◆ **Text excerpt**:
● ● ● ●

Real-time low-dose region-of-interest fluoroscopy with spatially different bilateral filter

Abstract

A region-of-interest (ROI) fluoroscopy is effective low-dose technique that uses a filtration outside the ROI. This method reduces the dose exposure to both patients and operators while preserving the image quality of the ROI. But beam filtration by ROI filter increases noise and degrades image quality of the periphery of fluoroscopic images. To solve this problem, we developed an image processing algorithm for noise reduction and brightness equalization of ROI image. The noise reduction is performed by spatially different bilateral filtering to appropriately address different noise levels between the inner ROI and the periphery of the ROI. And brightness was equalized by weight mask multiplication using the precalculated weight mask before image processing. On the other hand, it would be desirable to achieve the image processing fast enough to accommodate a real-time fluoroscopic imaging. So we accelerated our image processing using GPU parallel computing. As a result, the noise level of the periphery of the ROI remarkably reduced and the dose exposure reduced more than 80% by ROI filter used in this study. And the elapsed time for our image processing was reduced from 3.43 second (CPU) to 0.111 second (GPU). By applying this GPU-accelerated image processing including spatially different bilateral filter to the ROI fluoroscopy, one can preserve or enhance the quality of low-noise ROI image in real-time.

● ● ● ●

◆ **Your instructions**:
Read the abstract on low-dose ROI fluoroscopy and say whether each statement agrees with it, answering yes or no and quoting the words that decide it. 1. The same amount of noise filtering is applied everywhere in the image. 2. Processing on the GPU took less than a quarter of a second. 3. The ROI filter in the study cut dose exposure by more than 80%.

● ● ● ●

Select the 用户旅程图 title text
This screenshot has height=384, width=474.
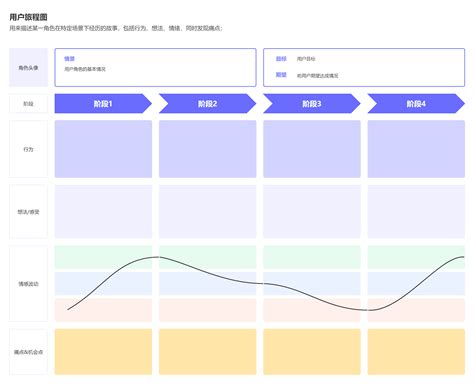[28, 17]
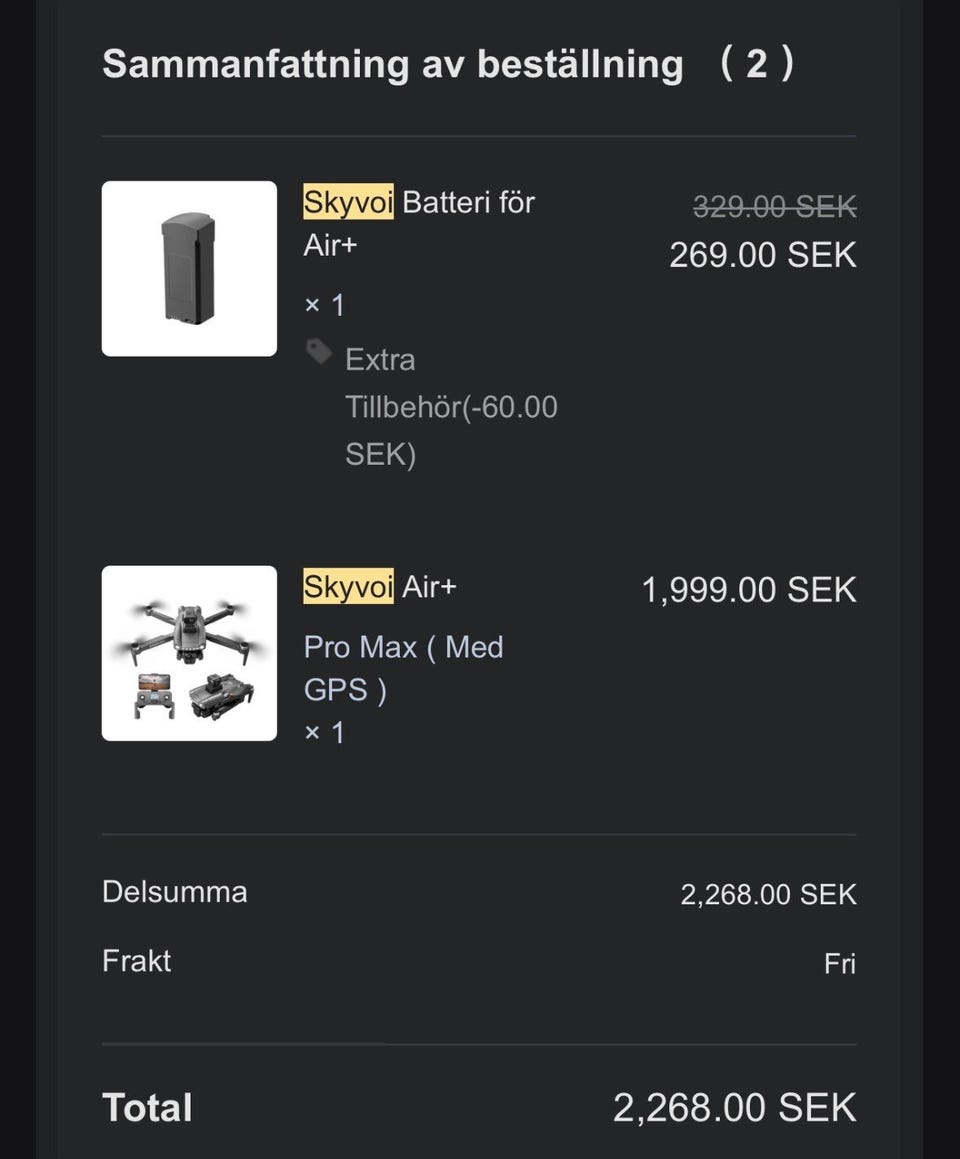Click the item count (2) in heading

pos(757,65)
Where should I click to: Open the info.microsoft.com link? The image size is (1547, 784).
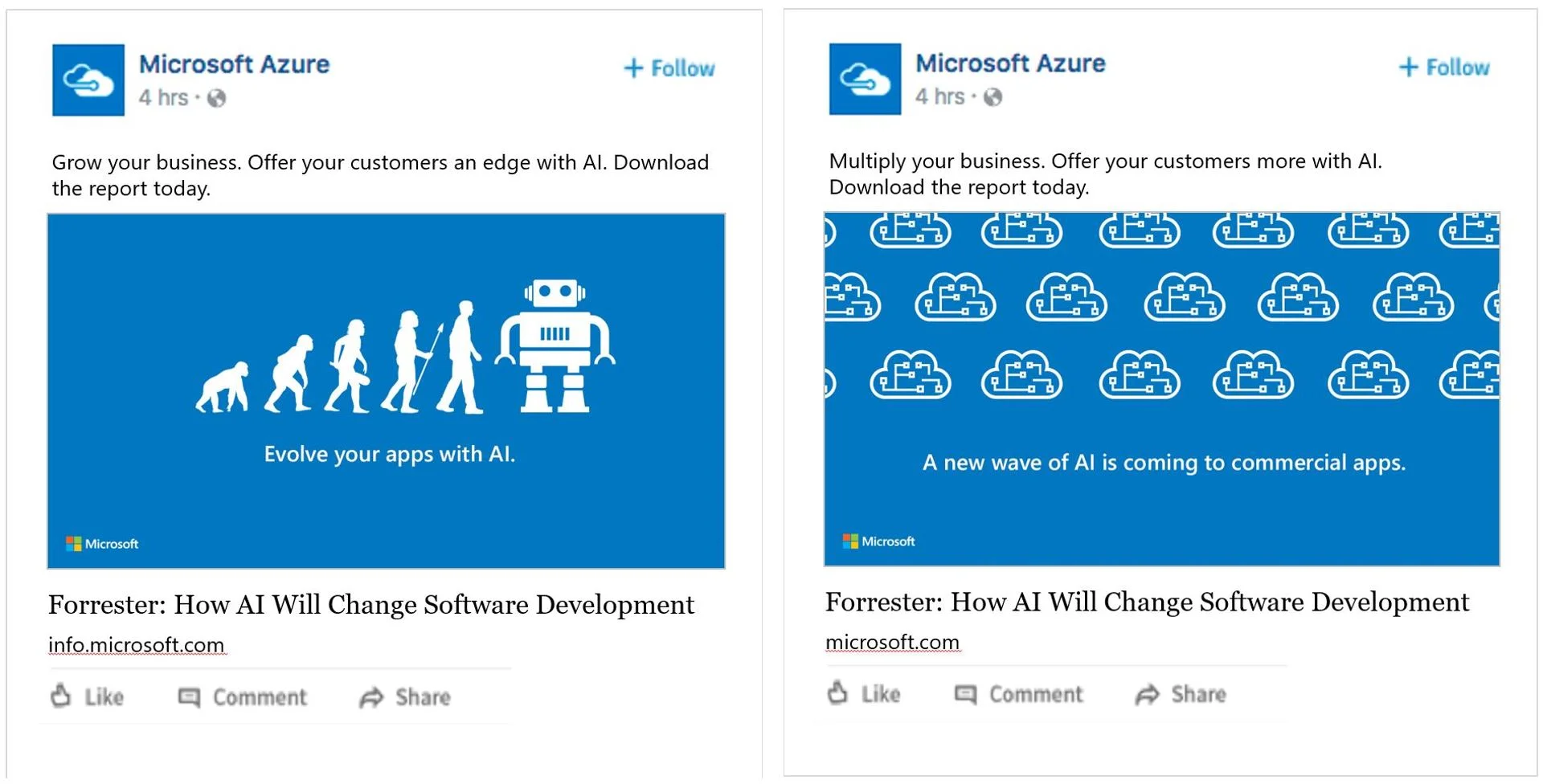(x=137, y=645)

● ● ● ●

◆ **Solved problem**:
1. No: "spatially different bilateral filtering to appropriately address different noise levels between the inner ROI and the periphery of the ROI"
2. Yes: "reduced from 3.43 second (CPU) to 0.111 second (GPU)"
3. Yes: "the dose exposure reduced more than 80% by ROI filter used in this study"